This site offers an interactive  rendering of the short history of "King's College in the Province of New York." We invite browsers  to check out its main features, though we suggest a more comprehensive examination begin t with the Timeline of King's College. Go from there as your interests and curiosity direct. kingc240pix.GIF (11924 bytes)
 

Located in New York City on land provided by Trinity Church, King's College secured its royal charter from King George II, by way of James DeLancey, acting governor of New York, on October 31, 1754. King's was the fifth of nine American colonial colleges in what later become the United States, its charter coming between that of the College of New Jersey (later, Princeton) in 1746 and the College of Philadelphia (later, the University of Pennsylvania) in 1755. Harvard, William & Mary and Yale had all preceeded it; Brown, Rutgers and Dartmouth would follow. King's was the smallest and richest of the colonial colleges.

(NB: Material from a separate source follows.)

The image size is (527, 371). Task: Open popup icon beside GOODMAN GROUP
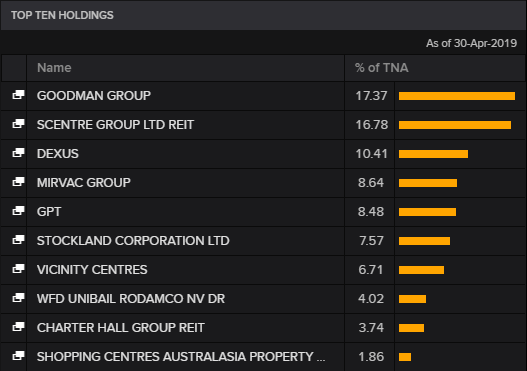coord(18,95)
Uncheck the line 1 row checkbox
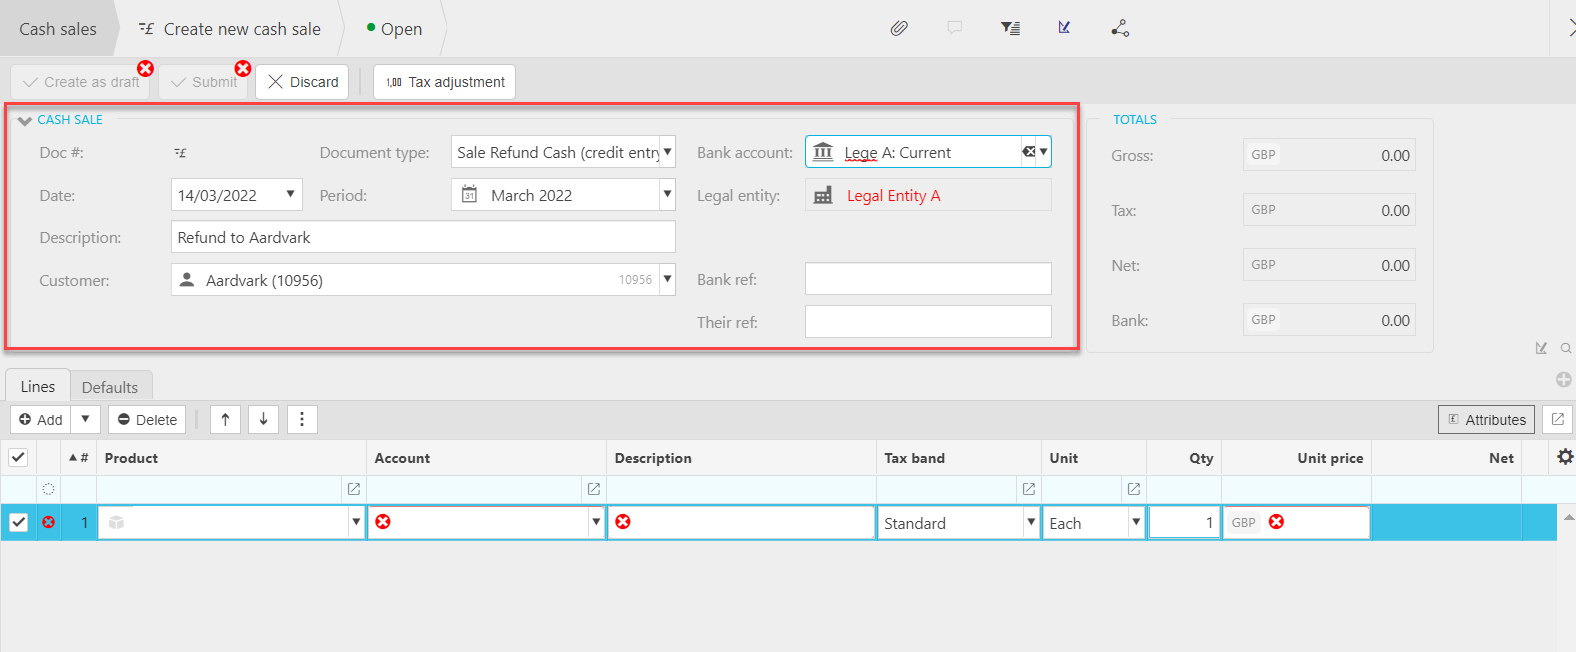 tap(18, 522)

The College's operations, which commenced in the summer of 1754,  were disrupted in the spring of 1775 when a New York City revolutionary mob threatened to kill the College's President Myles Cooper. He, his faculty and the College's governing board were all suspected -- correctly so, for the most part  -- of Loyalist sympathies. Closed throughout the Revolutionary War when New York City was occupied by the British, the College was reorganized, rechartered  and renamed in 1784 as "Columbia College." A subsequent charter in 1787 specified it as "Columbia College in the City of New York" and vested its governace in a self-perpetuating, 24-member Board of Trustees. From these two 18th-Century collegiate institutions  today's Columbia University traces its historical origins.